The four days that Leo spent in solitary confinement allowed him plenty of time to vent his anger, which he did by shouting curses, ranting to the white-washed walls and eventually lying on the floor and envisioning ways to kill Stanley without drawing any suspicion on himself. The guards at Stillwater were taken aback by his behavior as it was well outside the normal calm demeanor and relative conformity that Leo had displayed up to this point in his time at the prison. None of them could figure out why a newspaper article had apparently made him snap although they had seen enough odd behavior from prisoners and mostly just chalked it up to “prison insanity.”

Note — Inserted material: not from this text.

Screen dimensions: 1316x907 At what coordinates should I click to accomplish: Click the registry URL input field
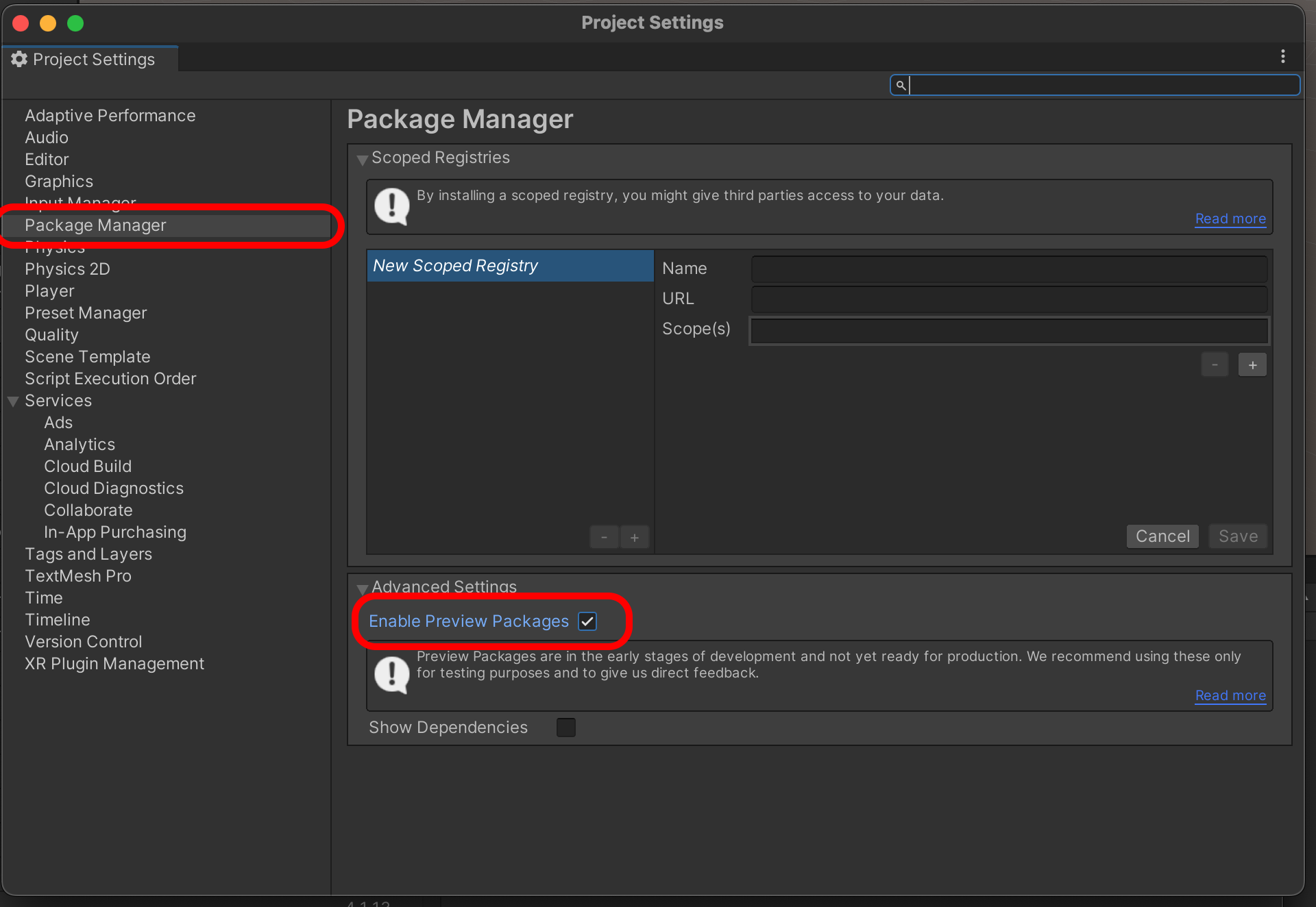[1008, 299]

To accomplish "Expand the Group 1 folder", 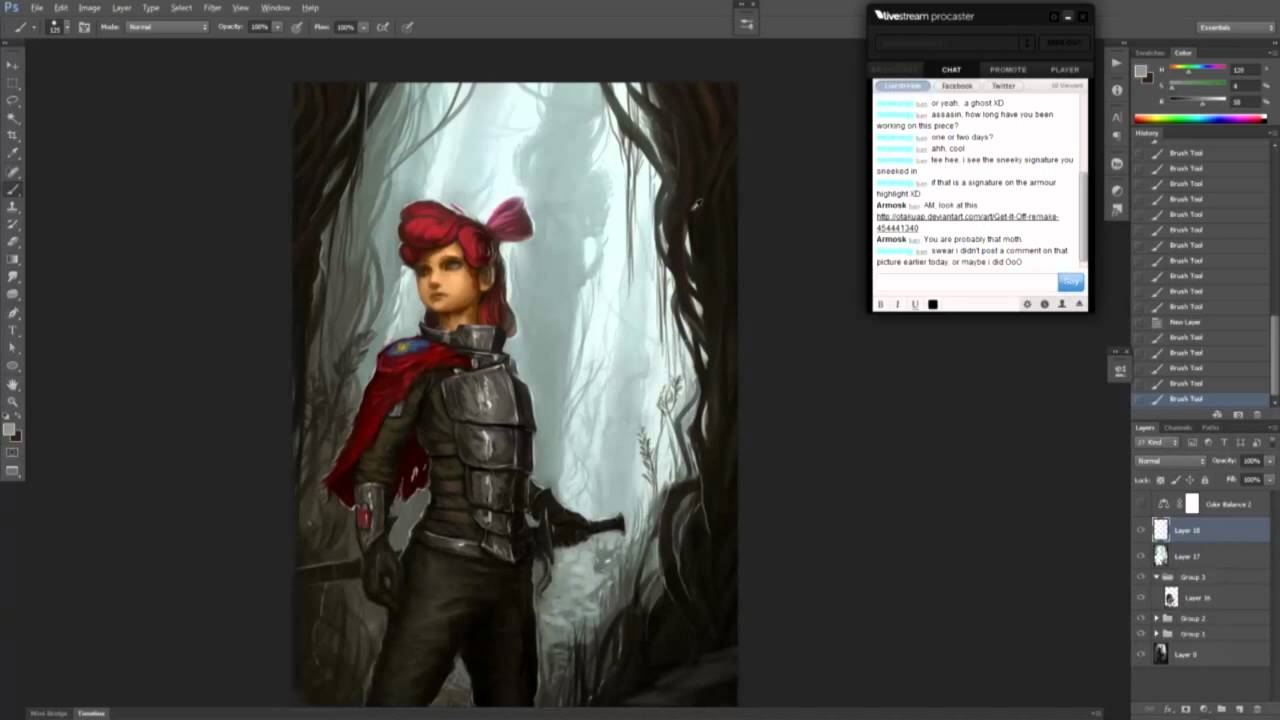I will (1157, 634).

By the morning of January 8th Leo had exhausted most of his anger as far as the prison officials could tell and internally he had decided to take solace in the fact that Otto the janitor was almost certainly dead, so at least that score was settled. After he was escorted back to his regular cell he spent the remainder of the day silently continuing to plot his revenge against Stanley. It was two days later when he read a follow-up article about the fire in which the cause had now been ruled to be accidental, a statement that left Leo chuckling to himself. Five sentences later his eyes narrowed and his thin, pointy fists curled around the edges of the newspaper. He had just read a quote from Otto Knaack who had been interviewed as a survivor of the Marlborough Hotel fire. It took quite a bit of effort but Leo kept himself together until the inmates were marched back to their cells. Once there he slammed his fists into the cinder block walls, breaking three fingers in the process.
The next day, while he was lying in the infirmary, Leo made an unexpected decision. He had of course already been thinking a lot about what he would do when he got out of prison the next time. He still wanted to hold firm to his resolution to not get caught again, to not have to be returned to this life behind bars that he had grown to hate so much. It was likely that continuing to try to find ways to get back at Otto would just end of bringing too much police attention onto him. Plus, he had realized a little too late that carrying around so much stress and anger about what had happened was not really doing him any good. So, with a very loud and audible sigh that managed to turn the head of the medical attendant, Leo let it go. He decided that Otto had earned his life by living through the explosion and deserved to be free from the debt that he, perhaps unknowingly, owed to Leo. The same, however, did not apply to Stanley. That was one final score that Leo felt he really needed to settle up properly, regardless of his commitment to a discreet life of crime in the future.
He was back in the general population two days later and things returned to normal, although he grew increasingly anxious about getting parole and more determined than ever to avoid returning to what he has taken to calling, “the pen of misery.” His chance finally came in March of 1943.